▶ [DATA ROWS]:
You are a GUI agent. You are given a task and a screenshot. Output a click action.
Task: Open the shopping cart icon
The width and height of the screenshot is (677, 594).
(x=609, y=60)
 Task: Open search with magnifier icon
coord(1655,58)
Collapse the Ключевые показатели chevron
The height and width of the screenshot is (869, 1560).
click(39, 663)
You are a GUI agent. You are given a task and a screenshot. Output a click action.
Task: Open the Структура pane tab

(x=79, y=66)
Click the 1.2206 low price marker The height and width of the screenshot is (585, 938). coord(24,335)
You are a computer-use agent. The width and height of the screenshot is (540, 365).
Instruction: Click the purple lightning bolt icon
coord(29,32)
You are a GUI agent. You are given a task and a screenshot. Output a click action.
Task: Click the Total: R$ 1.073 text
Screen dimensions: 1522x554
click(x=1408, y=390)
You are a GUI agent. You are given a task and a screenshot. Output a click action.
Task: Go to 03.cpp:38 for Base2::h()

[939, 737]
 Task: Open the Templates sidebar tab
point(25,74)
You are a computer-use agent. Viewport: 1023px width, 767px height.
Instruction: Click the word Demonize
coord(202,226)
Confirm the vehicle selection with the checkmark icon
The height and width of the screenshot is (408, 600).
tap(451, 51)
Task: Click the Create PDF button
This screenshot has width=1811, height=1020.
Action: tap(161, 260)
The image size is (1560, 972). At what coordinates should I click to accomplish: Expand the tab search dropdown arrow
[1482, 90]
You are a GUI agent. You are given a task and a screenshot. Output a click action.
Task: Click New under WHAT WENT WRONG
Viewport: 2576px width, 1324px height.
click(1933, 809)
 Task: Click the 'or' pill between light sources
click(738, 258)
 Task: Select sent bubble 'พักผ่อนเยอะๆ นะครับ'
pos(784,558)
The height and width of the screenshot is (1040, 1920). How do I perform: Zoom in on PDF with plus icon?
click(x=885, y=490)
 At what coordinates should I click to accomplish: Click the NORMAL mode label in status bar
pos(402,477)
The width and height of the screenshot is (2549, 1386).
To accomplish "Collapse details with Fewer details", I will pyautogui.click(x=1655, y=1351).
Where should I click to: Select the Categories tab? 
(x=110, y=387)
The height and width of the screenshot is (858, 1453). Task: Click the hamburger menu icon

▶ [AIM]: Copy out all of the data above word for word, keeping every line as it is.

▶ [EXERCISE RESPONSE]:
You are a GUI agent. You are given a task and a screenshot. Output a click action.
Task: Open the shopping cart icon
The width and height of the screenshot is (677, 594).
(x=609, y=60)
 Task: Open search with magnifier icon
coord(1655,58)
Collapse the Ключевые показатели chevron
The height and width of the screenshot is (869, 1560).
click(39, 663)
You are a GUI agent. You are given a task and a screenshot. Output a click action.
Task: Open the Структура pane tab

(x=79, y=66)
Click the 1.2206 low price marker The height and width of the screenshot is (585, 938). coord(24,335)
You are a computer-use agent. The width and height of the screenshot is (540, 365).
Instruction: Click the purple lightning bolt icon
coord(29,32)
You are a GUI agent. You are given a task and a screenshot. Output a click action.
Task: Click the Total: R$ 1.073 text
Screen dimensions: 1522x554
click(x=1408, y=390)
You are a GUI agent. You are given a task and a screenshot. Output a click action.
Task: Go to 03.cpp:38 for Base2::h()

[939, 737]
 Task: Open the Templates sidebar tab
point(25,74)
You are a computer-use agent. Viewport: 1023px width, 767px height.
Instruction: Click the word Demonize
coord(202,226)
Confirm the vehicle selection with the checkmark icon
The height and width of the screenshot is (408, 600).
tap(451, 51)
Task: Click the Create PDF button
This screenshot has width=1811, height=1020.
Action: tap(161, 260)
The image size is (1560, 972). At what coordinates should I click to accomplish: Expand the tab search dropdown arrow
[1482, 90]
You are a GUI agent. You are given a task and a screenshot. Output a click action.
Task: Click New under WHAT WENT WRONG
Viewport: 2576px width, 1324px height.
click(1933, 809)
 Task: Click the 'or' pill between light sources
click(738, 258)
 Task: Select sent bubble 'พักผ่อนเยอะๆ นะครับ'
pos(784,558)
The height and width of the screenshot is (1040, 1920). How do I perform: Zoom in on PDF with plus icon?
click(x=885, y=490)
 At what coordinates should I click to accomplish: Click the NORMAL mode label in status bar
pos(402,477)
The width and height of the screenshot is (2549, 1386).
To accomplish "Collapse details with Fewer details", I will pyautogui.click(x=1655, y=1351).
Where should I click to: Select the Categories tab? 
(x=110, y=387)
The height and width of the screenshot is (858, 1453). Task: Click the hamburger menu icon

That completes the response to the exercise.